Hosting and distributing Debian packages with aptly and S3

This article describes Thread’s current setup for hosting and distributing Debian packages. We’ll first explain why we ended up with this setup and provide steps necessary to replicate it as well as a high level cost overview.

Context & Goals

We currently distribute most of our Python applications to production as Debian packages. This is native to our distribution of choice (Debian), and offers clear advantages such as dependency resolution between packages and integration with systemd.

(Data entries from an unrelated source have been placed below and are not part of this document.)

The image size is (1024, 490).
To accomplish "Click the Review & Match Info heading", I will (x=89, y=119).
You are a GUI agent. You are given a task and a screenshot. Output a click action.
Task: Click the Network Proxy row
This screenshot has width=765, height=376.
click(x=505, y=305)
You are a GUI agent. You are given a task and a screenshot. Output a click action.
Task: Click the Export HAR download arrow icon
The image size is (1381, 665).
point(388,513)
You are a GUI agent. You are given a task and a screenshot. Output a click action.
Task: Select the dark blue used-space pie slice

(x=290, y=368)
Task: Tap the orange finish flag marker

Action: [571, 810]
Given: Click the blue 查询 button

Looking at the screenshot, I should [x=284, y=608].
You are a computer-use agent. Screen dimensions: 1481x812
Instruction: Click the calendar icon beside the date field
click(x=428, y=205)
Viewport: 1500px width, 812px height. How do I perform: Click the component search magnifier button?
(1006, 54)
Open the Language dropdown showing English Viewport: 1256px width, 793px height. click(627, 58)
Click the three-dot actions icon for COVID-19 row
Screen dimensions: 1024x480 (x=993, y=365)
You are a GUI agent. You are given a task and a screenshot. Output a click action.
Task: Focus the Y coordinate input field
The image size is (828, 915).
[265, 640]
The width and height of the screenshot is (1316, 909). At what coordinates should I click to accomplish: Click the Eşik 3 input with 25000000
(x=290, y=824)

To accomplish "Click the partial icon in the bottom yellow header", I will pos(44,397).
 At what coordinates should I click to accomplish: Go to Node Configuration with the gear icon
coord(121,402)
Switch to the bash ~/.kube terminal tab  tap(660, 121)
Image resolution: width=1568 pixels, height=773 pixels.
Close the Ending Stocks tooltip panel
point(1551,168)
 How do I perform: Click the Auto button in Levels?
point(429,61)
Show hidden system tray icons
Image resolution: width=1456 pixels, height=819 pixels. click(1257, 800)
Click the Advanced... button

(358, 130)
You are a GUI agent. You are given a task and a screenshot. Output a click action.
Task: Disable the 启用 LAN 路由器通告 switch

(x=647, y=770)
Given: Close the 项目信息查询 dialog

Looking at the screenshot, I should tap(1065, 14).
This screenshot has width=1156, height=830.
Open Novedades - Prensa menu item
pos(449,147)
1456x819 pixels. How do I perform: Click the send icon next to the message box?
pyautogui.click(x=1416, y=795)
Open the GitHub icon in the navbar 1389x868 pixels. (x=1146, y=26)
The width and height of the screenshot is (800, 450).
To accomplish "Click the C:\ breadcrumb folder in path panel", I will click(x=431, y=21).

We previously used a hosted service called Aptnik to distribute private packages. This worked well for some years, unfortunately it was discontinued earlier this year, leading us to evaluate alternatives.

Our application delivery process is rather simple ¹:

1. On successful CI build, we upload the package(s) to the apt repository.
2. We release by ssh-ing into production machines and installing the latest version.

As such the requirements were mainly:

1. Provide a simple & safe mechanism for uploading new package versions.
2. Securely & reliably serve the packages to our infrastructure (bare metal and cloud VMs).

Our first approach was to look at other fully managed products such as PackageCloud or Cloudsmith to minimise the required engineering effort and operational overhead. Our trial of PackageCloud indicated that their upload API was eventually consistent (leading to unreliable releases) and that this would be too costly ² for our use case. We decided to look at hosting our packages on our own infrastructure and settled on using Aptly (an open source application built to maintain local apt repositories) and serving packages through Amazon S3.

The setup

We'll detail here how we are running the aptly service and how we interact with it from our machines.

You'll need a valid aptly configuration file and GPG key as well as an Ansible controlled machine to run the aptly API and an S3 bucket.

Running Aptly

As for most of our infrastructure, everything is setup through Ansible and configured to run through systemd:

---
# Group and user to run under
- name: Ensure "aptly" group exists
  group:
    name: aptly
    state: present

- name: Add "aptly" user
  user:
    name: aptly
    group: aptly

- name: Import aptly repository key
  apt_key:
    id=ED75B5A4483DA07C
    keyserver=hkp://p80.pool.sks-keyservers.net:80
    state=present

- name: Add aptly repository
  apt_repository:
    repo="deb http://repo.aptly.info/ squeeze main"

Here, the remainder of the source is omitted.